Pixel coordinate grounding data

================================

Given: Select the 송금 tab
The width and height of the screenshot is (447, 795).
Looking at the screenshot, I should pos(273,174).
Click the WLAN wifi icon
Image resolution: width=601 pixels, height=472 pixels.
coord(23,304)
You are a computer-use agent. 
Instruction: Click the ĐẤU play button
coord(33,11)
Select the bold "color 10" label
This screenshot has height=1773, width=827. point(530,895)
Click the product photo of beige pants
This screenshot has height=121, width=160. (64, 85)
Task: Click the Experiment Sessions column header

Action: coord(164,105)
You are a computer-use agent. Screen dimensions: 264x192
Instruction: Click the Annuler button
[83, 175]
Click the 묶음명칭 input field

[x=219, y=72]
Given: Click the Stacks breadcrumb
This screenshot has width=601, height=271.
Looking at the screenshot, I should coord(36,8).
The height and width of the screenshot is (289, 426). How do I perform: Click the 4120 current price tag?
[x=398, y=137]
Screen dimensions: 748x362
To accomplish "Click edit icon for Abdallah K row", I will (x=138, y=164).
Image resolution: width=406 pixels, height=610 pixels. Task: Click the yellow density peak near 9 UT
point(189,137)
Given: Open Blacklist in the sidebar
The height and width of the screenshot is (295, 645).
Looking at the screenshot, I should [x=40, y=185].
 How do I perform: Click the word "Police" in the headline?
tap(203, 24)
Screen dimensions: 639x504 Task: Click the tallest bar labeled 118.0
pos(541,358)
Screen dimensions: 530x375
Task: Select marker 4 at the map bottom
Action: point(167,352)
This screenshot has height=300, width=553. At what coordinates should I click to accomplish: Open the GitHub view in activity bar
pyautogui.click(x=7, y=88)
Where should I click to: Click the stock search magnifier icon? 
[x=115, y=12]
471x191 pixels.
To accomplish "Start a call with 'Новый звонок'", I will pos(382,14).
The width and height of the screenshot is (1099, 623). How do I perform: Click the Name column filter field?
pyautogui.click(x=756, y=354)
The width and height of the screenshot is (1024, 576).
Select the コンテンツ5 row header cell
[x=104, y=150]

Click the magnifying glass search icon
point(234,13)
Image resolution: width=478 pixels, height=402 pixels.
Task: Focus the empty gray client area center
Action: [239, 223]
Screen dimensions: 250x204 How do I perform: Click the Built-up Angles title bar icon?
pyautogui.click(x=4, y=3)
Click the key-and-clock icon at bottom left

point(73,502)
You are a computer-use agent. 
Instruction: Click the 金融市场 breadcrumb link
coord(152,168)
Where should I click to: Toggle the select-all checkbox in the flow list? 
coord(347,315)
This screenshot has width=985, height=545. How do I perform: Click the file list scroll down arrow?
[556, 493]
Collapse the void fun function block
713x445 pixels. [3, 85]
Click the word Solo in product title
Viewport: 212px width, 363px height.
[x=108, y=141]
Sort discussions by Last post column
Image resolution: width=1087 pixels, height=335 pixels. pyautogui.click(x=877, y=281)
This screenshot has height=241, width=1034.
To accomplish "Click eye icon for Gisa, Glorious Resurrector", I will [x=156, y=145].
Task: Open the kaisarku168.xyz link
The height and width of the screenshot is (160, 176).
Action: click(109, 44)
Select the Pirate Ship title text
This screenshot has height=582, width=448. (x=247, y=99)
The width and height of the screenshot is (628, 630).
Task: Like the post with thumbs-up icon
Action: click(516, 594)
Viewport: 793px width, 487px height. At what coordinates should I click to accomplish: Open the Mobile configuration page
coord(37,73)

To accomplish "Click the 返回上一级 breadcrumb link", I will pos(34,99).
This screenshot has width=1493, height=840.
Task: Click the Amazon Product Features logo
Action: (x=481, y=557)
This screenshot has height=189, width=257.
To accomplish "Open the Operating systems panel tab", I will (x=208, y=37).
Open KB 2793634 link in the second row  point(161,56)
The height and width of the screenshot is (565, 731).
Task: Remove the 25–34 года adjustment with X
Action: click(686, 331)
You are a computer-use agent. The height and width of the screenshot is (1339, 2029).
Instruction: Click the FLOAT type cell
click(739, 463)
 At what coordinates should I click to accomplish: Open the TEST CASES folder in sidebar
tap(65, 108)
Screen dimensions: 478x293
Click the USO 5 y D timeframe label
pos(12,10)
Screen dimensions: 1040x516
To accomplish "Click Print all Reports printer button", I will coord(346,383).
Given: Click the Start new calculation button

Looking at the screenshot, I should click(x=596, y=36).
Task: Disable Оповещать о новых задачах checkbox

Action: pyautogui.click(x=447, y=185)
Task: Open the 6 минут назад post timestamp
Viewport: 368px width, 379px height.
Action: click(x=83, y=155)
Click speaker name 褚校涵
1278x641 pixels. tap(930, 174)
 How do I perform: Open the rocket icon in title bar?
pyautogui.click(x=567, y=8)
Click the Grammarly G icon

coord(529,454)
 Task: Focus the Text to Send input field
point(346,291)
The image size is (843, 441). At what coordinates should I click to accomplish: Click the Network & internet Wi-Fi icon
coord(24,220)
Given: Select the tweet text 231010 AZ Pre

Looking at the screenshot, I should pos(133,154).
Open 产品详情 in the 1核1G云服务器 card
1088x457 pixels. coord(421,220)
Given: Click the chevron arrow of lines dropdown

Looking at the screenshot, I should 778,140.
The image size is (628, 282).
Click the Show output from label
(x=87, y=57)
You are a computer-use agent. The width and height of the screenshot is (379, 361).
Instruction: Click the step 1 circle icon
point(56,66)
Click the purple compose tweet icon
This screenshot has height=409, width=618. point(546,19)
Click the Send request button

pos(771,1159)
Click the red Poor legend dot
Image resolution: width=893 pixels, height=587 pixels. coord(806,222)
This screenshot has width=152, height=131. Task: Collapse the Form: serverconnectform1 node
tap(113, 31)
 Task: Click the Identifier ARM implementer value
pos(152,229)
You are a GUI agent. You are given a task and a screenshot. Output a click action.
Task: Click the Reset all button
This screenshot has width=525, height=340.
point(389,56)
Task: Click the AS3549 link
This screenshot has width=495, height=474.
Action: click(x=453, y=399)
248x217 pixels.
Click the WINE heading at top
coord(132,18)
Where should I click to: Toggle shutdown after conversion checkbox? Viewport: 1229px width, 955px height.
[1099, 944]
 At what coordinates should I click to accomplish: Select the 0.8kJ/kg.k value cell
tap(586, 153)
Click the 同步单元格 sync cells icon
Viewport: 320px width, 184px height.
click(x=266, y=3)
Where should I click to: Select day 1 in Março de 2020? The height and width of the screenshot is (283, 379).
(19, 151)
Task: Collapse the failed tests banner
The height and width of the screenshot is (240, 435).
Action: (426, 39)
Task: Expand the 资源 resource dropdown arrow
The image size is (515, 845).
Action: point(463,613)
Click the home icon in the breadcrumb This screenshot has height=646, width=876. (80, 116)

================================

What the task asks
With the first line being the one containing "Click the purple compose tweet icon" and the last line the one containing "Task: Expand the 资源 resource dropdown arrow", transcribe exactly the lines above that fall in that range.

Your solution
Click the purple compose tweet icon
This screenshot has height=409, width=618. point(546,19)
Click the Send request button

pos(771,1159)
Click the red Poor legend dot
Image resolution: width=893 pixels, height=587 pixels. coord(806,222)
This screenshot has width=152, height=131. Task: Collapse the Form: serverconnectform1 node
tap(113, 31)
 Task: Click the Identifier ARM implementer value
pos(152,229)
You are a GUI agent. You are given a task and a screenshot. Output a click action.
Task: Click the Reset all button
This screenshot has width=525, height=340.
point(389,56)
Task: Click the AS3549 link
This screenshot has width=495, height=474.
Action: click(x=453, y=399)
248x217 pixels.
Click the WINE heading at top
coord(132,18)
Where should I click to: Toggle shutdown after conversion checkbox? Viewport: 1229px width, 955px height.
[1099, 944]
 At what coordinates should I click to accomplish: Select the 0.8kJ/kg.k value cell
tap(586, 153)
Click the 同步单元格 sync cells icon
Viewport: 320px width, 184px height.
click(x=266, y=3)
Where should I click to: Select day 1 in Março de 2020? The height and width of the screenshot is (283, 379).
(19, 151)
Task: Collapse the failed tests banner
The height and width of the screenshot is (240, 435).
Action: (426, 39)
Task: Expand the 资源 resource dropdown arrow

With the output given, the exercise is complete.